## PROBLEM DETAILS
From the listing below, extract every line that contains the string "Expand". Case counts, so skip lines where it appears only in different capitalization.

++++++++++

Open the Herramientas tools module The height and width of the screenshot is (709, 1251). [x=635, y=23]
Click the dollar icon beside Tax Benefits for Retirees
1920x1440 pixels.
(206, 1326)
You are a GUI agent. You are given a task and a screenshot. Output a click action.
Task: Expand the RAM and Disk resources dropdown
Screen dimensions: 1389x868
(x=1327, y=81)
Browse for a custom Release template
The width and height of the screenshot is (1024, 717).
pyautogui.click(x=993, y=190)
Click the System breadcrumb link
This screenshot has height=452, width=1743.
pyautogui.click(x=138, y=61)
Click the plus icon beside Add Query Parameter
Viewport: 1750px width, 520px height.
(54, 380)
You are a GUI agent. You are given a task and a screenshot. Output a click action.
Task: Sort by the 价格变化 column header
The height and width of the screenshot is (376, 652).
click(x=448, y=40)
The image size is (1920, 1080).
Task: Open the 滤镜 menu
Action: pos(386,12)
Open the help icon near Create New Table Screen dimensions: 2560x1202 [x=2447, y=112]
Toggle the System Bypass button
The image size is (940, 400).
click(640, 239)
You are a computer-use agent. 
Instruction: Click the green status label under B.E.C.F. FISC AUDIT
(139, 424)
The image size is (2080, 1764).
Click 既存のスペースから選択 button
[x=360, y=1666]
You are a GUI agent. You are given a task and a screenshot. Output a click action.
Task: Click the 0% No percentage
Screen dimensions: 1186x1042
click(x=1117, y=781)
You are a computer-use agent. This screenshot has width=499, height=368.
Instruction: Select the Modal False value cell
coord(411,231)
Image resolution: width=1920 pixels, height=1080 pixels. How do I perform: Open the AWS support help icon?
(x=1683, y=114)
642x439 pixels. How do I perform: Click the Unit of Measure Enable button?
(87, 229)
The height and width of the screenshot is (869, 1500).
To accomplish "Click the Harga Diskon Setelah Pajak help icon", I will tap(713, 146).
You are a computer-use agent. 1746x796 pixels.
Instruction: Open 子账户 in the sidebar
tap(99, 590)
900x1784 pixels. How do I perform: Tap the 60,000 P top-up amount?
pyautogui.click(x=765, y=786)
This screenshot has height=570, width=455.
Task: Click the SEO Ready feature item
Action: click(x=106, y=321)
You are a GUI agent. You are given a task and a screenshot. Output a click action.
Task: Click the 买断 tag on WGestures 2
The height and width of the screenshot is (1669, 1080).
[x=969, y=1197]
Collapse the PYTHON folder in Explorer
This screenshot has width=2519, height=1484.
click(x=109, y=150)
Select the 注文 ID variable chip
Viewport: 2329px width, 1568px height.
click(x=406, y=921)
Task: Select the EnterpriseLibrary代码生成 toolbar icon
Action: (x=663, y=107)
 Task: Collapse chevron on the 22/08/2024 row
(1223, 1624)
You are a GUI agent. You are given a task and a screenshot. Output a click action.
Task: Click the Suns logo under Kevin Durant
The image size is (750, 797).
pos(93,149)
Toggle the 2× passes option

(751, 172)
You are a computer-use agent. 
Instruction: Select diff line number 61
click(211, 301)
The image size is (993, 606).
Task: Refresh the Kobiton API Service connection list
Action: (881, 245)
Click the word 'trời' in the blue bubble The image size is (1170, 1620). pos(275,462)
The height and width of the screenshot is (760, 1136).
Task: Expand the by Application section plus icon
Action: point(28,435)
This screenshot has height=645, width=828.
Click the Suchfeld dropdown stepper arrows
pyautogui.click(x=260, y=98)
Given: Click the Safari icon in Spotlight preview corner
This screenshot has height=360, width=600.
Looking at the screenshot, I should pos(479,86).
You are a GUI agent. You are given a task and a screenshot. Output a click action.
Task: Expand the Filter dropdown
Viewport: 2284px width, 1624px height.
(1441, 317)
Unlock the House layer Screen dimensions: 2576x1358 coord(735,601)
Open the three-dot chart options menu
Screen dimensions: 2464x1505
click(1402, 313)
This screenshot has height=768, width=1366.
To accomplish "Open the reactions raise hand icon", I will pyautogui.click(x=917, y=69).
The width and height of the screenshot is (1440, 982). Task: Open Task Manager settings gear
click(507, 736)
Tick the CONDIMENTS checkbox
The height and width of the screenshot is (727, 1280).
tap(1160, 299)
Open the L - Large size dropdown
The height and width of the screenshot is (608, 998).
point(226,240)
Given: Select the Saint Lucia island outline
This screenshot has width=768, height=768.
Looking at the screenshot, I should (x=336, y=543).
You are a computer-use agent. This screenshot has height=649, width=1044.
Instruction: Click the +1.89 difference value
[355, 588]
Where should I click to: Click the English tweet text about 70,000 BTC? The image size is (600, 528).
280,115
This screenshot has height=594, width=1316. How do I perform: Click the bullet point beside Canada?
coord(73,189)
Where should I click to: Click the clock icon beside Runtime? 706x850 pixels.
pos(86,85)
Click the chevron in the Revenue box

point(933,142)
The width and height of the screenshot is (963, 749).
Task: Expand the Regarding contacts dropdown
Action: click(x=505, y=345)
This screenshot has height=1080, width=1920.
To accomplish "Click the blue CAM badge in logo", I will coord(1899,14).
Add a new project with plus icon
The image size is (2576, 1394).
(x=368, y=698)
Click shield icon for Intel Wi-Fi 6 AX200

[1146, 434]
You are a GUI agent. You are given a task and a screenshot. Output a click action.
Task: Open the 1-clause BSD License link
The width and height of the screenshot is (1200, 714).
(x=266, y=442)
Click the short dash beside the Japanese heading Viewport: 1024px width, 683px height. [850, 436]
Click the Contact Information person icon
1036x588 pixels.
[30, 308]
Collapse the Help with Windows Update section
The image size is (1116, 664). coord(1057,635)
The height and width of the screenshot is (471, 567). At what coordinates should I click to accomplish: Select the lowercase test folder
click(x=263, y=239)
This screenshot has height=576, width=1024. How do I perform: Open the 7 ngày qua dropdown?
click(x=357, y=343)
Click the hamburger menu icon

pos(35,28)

++++++++++

## FINISHED ANSWER
Task: Expand the RAM and Disk resources dropdown
Task: Expand the by Application section plus icon
Task: Expand the Filter dropdown
Task: Expand the Regarding contacts dropdown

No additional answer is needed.